## How to complete this task:
Reproduce the entries below, switching "GUI agent" to "desktop assistant" throughout and leaving everything else unchanged.

[Recorded data]
== Segment start ==
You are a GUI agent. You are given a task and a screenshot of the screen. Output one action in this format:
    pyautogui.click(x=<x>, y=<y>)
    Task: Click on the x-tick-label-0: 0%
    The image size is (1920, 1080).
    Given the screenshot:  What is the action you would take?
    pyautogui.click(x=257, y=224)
== Segment end ==
## Reply to the exercise:
You are a desktop assistant. You are given a task and a screenshot of the screen. Output one action in this format:
    pyautogui.click(x=<x>, y=<y>)
    Task: Click on the x-tick-label-0: 0%
    The image size is (1920, 1080).
    Given the screenshot:  What is the action you would take?
    pyautogui.click(x=257, y=224)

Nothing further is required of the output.